• [TASK DATA]:
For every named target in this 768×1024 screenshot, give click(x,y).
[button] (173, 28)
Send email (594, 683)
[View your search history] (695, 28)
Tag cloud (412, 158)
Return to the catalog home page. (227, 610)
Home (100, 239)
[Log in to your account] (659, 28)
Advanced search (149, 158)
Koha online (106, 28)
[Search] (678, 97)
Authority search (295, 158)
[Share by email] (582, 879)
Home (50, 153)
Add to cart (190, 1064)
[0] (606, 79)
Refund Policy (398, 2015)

--

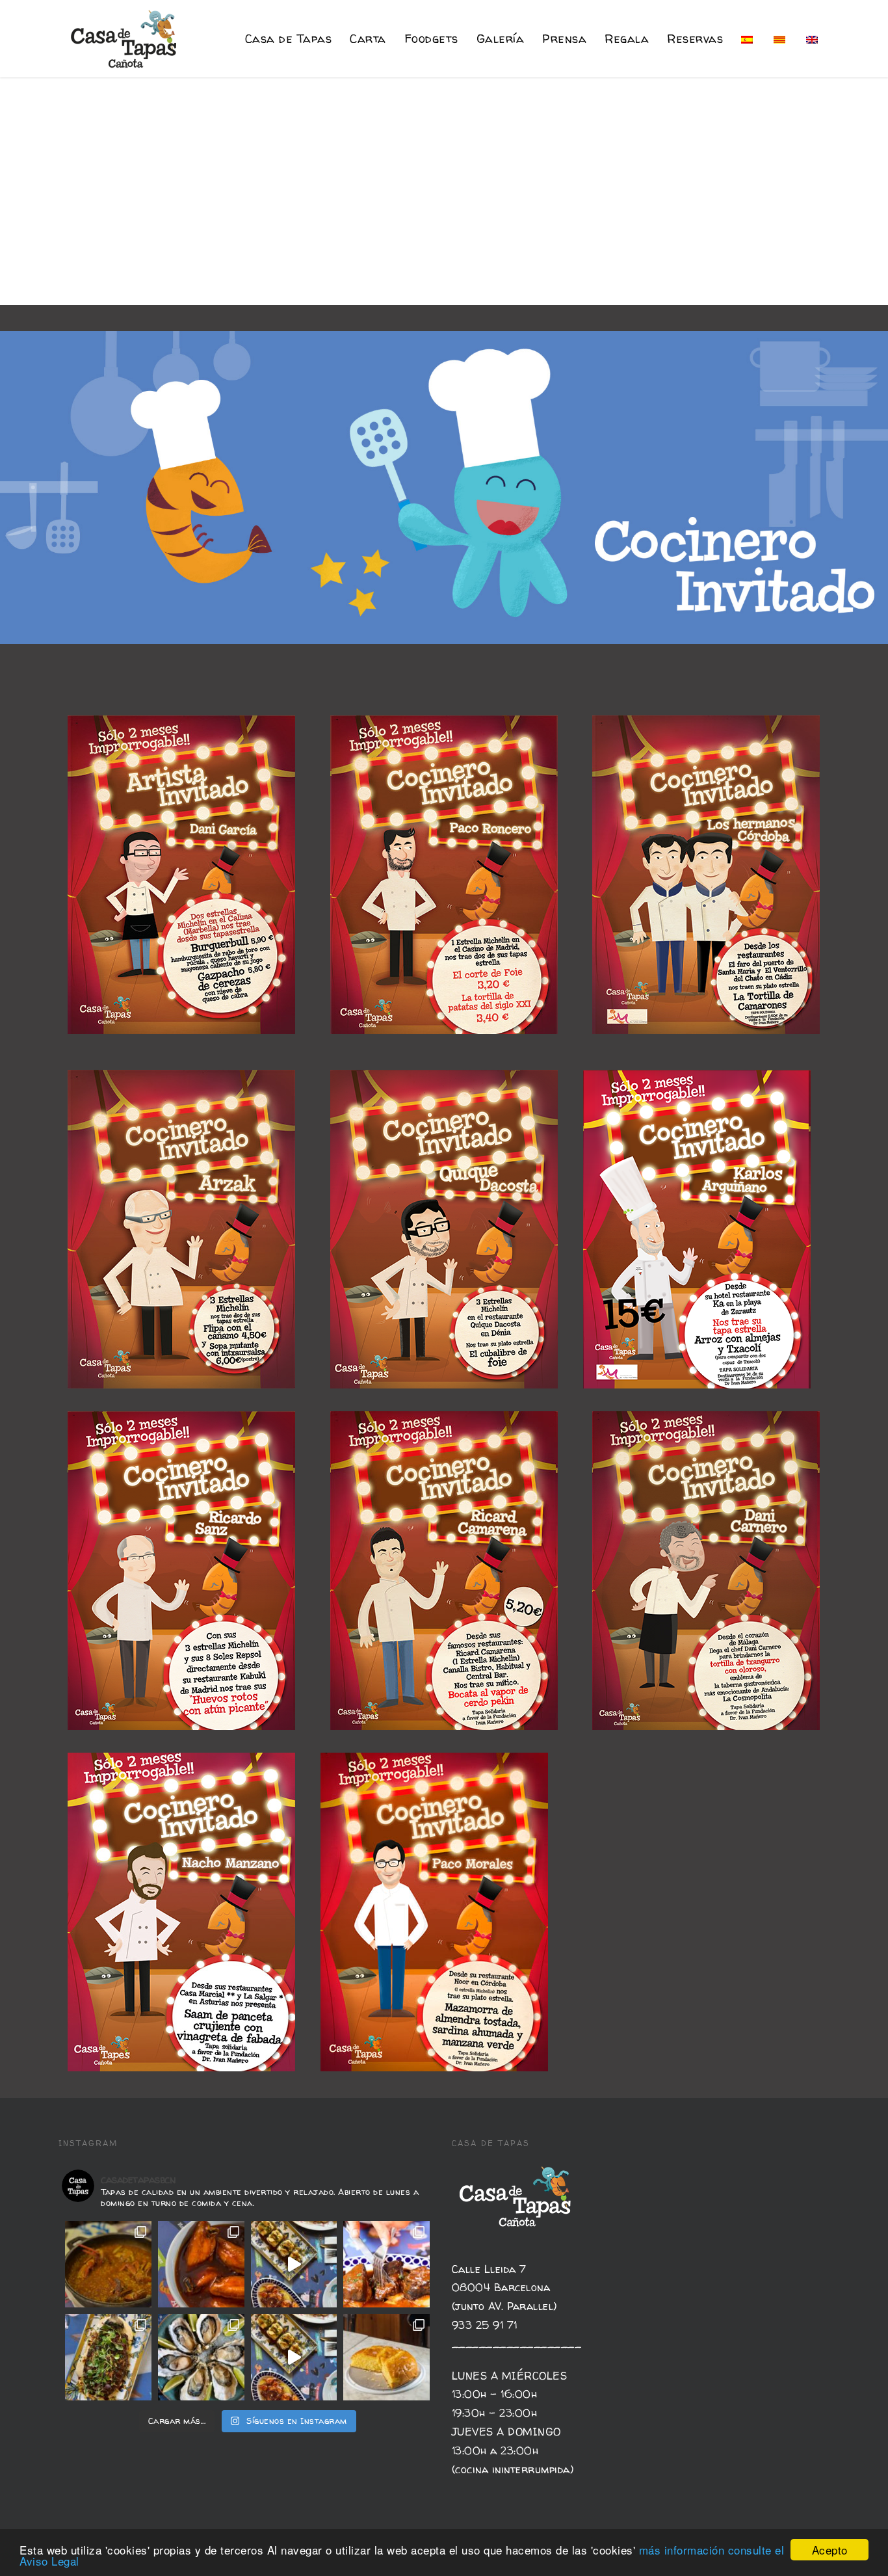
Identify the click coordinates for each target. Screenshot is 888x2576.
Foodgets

---

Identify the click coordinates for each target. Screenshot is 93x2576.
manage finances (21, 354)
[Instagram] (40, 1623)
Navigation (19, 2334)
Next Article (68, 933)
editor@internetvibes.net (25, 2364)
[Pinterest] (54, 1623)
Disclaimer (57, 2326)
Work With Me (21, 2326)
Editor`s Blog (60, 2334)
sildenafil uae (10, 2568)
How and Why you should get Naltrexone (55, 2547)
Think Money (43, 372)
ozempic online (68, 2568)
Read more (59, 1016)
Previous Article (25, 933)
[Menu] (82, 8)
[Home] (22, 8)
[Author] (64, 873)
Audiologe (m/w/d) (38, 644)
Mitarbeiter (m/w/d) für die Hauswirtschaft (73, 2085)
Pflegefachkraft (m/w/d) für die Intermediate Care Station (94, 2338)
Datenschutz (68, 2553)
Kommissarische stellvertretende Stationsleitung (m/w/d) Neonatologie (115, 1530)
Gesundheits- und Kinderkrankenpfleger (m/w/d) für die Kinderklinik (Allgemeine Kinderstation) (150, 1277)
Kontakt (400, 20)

• [WORK TO COMPLETE]: From the entries above, write out only the lines starting at the line that holds "Screenshot is 93x2576." and ending at the line that holds "Kontakt (400, 20)", keeping both and matching them exactly.

• [ANSWER FOR THE TASK]:
Identify the click coordinates for each target. Screenshot is 93x2576.
manage finances (21, 354)
[Instagram] (40, 1623)
Navigation (19, 2334)
Next Article (68, 933)
editor@internetvibes.net (25, 2364)
[Pinterest] (54, 1623)
Disclaimer (57, 2326)
Work With Me (21, 2326)
Editor`s Blog (60, 2334)
sildenafil uae (10, 2568)
How and Why you should get Naltrexone (55, 2547)
Think Money (43, 372)
ozempic online (68, 2568)
Read more (59, 1016)
Previous Article (25, 933)
[Menu] (82, 8)
[Home] (22, 8)
[Author] (64, 873)
Audiologe (m/w/d) (38, 644)
Mitarbeiter (m/w/d) für die Hauswirtschaft (73, 2085)
Pflegefachkraft (m/w/d) für die Intermediate Care Station (94, 2338)
Datenschutz (68, 2553)
Kommissarische stellvertretende Stationsleitung (m/w/d) Neonatologie (115, 1530)
Gesundheits- und Kinderkrankenpfleger (m/w/d) für die Kinderklinik (Allgemeine Kinderstation) (150, 1277)
Kontakt (400, 20)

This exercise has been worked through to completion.